(SELECTED PASSAGE)

ClickHouse/docs/changelogs/v21.12.1.9017-prestable.md

75 KiB

sidebar_position sidebar_label
1 2022

2022 Changelog

ClickHouse release v21.12.1.9017-prestable FIXME as compared to v21.11.1.8636-prestable

Backward Incompatible Change

  • Add custom null representation support for TSV/CSV input formats. Fix deserialing Nullable(String) in TSV/CSV/JSONCompactStringsEachRow/JSONStringsEachRow input formats. Rename output_format_csv_null_representation and output_format_tsv_null_representation to format_csv_null_representation and format_tsv_null_representation accordingly. #30497 (Kruglov Pavel).
  • Return unquoted string in JSON_VALUE. Closes #27965. #31008 (Kseniia Sumarokova).
  • Do not allow direct select for Kafka/RabbitMQ/FileLog. Can be enables by setting stream_like_engine_allow_direct_select. Direct select will be not allowed even if enabled by setting in case there is attached materialized view. For Kafka and RabbitMQ direct select if allowed, will not commit massages by default. To enable commits with direct select user must use storage level setting kafka{rabbitmq}_commit_on_select=1 (default 0). cc @filimonov. #31053 (Kseniia Sumarokova).
  • A "leader election" mechanism is removed from ReplicatedMergeTree, because multiple leaders are supported since 20.6. If you are upgrading from older version and some replica with old version is a leader, then server will fail to start after upgrade. Stop replicas with old version to make new version start. After that it will not be possible to downgrade to version older than 20.6. #32140 (Alexander Tokmakov).

New Feature

Performance Improvement

Improvement

  • Enable clang -fstrict-vtable-pointers, -fwhole-program-vtables compile options. #20151 (Maksim Kita).
  • Skipping mutations of different partitions in StorageMergeTree. #21326 (Vladimir Chebotarev).
  • Closes #12552. Allow versioning of aggregate function states. #24820 (Kseniia Sumarokova).
  • Add optimizations for constant conditions in JOIN ON, ref #26928. #27021 (Vladimir C).
  • Add support for Identifier table and database query parameters. Closes #27226. #28668 (Nikolay Degterinsky).
  • Allow to specify one or any number of PostgreSQL schemas for one MaterializedPostgreSQL database. Closes #28901. Closes #29324. #28933 (Kseniia Sumarokova).
  • Make reading from HTTP retriable. Closes #29696. #29894 (Kseniia Sumarokova).
  • Add support for parallel reading from multiple files and support globs in FROM INFILE clause. #30135 (Filatenkov Artur).

(End SELECTED PASSAGE)
(PROVIDED INFORMATION)

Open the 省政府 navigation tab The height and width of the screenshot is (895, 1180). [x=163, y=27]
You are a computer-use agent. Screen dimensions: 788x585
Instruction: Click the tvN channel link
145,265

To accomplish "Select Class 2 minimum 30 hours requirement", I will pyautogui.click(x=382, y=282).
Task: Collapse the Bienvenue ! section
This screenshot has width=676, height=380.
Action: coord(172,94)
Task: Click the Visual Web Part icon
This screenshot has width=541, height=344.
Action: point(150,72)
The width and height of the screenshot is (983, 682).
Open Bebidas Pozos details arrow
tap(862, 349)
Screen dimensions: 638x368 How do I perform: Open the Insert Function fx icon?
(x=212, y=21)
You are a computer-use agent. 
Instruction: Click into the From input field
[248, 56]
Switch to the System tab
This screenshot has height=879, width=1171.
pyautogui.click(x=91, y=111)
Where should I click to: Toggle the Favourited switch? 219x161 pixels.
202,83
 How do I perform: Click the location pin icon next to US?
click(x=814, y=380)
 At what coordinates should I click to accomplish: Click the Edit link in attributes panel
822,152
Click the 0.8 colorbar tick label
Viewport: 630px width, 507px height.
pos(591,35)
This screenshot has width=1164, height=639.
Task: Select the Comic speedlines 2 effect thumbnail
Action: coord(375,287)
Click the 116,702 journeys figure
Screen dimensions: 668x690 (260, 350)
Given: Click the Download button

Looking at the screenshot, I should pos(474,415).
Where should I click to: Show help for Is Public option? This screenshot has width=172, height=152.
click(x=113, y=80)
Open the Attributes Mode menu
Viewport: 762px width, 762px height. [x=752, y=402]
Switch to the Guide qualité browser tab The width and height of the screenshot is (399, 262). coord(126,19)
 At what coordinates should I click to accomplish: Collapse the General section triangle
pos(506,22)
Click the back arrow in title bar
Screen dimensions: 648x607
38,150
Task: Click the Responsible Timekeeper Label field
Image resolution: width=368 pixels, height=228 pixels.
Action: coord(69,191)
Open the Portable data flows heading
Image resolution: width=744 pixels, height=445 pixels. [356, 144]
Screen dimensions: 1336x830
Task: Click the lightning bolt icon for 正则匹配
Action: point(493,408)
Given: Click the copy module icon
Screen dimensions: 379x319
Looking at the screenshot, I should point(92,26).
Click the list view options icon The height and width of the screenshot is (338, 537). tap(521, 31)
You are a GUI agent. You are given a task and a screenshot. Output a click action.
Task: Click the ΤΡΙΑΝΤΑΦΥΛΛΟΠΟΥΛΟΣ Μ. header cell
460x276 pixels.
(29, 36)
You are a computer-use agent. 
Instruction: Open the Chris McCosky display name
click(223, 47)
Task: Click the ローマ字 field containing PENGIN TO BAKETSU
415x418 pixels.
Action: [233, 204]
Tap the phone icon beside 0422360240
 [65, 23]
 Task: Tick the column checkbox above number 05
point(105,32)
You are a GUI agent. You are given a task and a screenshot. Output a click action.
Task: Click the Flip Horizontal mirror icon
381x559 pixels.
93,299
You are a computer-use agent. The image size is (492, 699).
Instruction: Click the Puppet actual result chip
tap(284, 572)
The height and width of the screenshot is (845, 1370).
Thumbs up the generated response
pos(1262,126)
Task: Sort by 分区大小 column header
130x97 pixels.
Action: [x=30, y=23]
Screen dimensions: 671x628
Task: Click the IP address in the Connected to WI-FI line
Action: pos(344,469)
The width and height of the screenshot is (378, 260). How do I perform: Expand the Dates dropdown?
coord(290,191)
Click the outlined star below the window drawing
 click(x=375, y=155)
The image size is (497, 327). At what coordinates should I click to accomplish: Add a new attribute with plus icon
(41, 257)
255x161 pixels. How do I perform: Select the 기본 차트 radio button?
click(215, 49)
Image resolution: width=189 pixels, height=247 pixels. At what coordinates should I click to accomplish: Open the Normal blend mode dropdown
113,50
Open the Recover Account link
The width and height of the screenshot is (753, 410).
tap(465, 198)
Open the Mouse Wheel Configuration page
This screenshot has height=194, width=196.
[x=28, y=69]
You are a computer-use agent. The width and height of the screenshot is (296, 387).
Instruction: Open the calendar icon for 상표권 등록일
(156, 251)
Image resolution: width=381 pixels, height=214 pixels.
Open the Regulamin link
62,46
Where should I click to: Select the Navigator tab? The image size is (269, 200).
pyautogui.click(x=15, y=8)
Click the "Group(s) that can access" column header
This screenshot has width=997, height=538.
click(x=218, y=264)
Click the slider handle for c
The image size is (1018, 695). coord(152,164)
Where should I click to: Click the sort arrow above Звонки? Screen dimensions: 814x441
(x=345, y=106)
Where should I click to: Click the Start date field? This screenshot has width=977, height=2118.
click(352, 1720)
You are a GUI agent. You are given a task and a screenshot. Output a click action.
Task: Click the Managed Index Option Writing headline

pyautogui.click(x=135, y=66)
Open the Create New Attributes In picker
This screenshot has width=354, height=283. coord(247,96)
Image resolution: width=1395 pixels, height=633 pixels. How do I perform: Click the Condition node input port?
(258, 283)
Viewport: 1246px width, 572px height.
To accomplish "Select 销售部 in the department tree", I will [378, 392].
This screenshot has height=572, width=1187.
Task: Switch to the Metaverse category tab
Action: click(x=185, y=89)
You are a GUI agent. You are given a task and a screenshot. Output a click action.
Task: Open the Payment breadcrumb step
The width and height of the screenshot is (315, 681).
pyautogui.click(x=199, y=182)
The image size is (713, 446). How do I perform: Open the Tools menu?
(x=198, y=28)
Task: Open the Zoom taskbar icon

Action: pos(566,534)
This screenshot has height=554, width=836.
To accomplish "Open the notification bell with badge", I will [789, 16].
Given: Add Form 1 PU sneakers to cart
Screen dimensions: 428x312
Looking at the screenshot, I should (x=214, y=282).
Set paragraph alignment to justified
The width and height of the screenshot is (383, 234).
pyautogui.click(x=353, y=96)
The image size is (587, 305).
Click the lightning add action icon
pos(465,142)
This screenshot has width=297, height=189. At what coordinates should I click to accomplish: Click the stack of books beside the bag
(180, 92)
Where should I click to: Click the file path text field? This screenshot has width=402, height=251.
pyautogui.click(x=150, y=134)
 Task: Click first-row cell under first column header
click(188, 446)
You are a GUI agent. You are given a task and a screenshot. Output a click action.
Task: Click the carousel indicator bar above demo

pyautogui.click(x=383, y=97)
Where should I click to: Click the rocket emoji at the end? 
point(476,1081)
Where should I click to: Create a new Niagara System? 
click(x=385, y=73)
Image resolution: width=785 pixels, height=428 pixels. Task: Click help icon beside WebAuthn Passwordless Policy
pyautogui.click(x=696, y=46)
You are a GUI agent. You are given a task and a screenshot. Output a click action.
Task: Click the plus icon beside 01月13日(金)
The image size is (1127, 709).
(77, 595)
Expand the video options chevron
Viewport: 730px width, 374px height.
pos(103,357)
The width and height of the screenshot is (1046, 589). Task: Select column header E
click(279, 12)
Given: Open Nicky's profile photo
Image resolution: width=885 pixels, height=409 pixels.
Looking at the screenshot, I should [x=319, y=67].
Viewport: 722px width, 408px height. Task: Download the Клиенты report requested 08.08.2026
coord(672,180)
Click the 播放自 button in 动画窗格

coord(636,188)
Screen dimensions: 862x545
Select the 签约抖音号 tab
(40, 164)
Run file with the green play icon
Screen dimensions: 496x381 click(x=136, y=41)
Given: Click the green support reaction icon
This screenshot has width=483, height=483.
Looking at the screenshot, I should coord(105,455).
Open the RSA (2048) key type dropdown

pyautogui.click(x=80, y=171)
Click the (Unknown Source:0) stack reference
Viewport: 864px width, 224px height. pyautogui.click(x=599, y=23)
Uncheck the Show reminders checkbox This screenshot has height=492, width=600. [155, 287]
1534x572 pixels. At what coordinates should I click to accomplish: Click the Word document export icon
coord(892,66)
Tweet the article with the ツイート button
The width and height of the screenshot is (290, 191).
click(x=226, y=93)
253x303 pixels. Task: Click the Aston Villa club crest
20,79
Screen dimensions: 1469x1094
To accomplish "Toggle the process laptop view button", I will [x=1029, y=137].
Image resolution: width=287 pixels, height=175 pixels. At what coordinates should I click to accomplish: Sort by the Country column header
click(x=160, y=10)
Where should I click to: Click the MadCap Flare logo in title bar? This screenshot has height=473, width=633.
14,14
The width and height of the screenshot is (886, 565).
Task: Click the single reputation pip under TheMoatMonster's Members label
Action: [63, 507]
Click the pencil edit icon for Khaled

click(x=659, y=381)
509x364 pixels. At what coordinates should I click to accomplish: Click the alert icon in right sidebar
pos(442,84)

(End PROVIDED INFORMATION)

◆ **TASK SET**:
(1) Under the "Improvement" heading of the ClickHouse changelog, list each person credited in parentheses, naming each only once.
(2) Translate this sentence from the ClickHouse changelog into German: "Stop replicas with old version to make new version start."
The records are separate material and have nothing to do with the ClickHouse changelog.

◆ **ANSWER SECTION**:
(1)
Maksim Kita
Vladimir Chebotarev
Kseniia Sumarokova
Vladimir C
Nikolay Degterinsky
Filatenkov Artur

(2) Stoppen Sie Replikate mit der alten Version, damit die neue Version startet.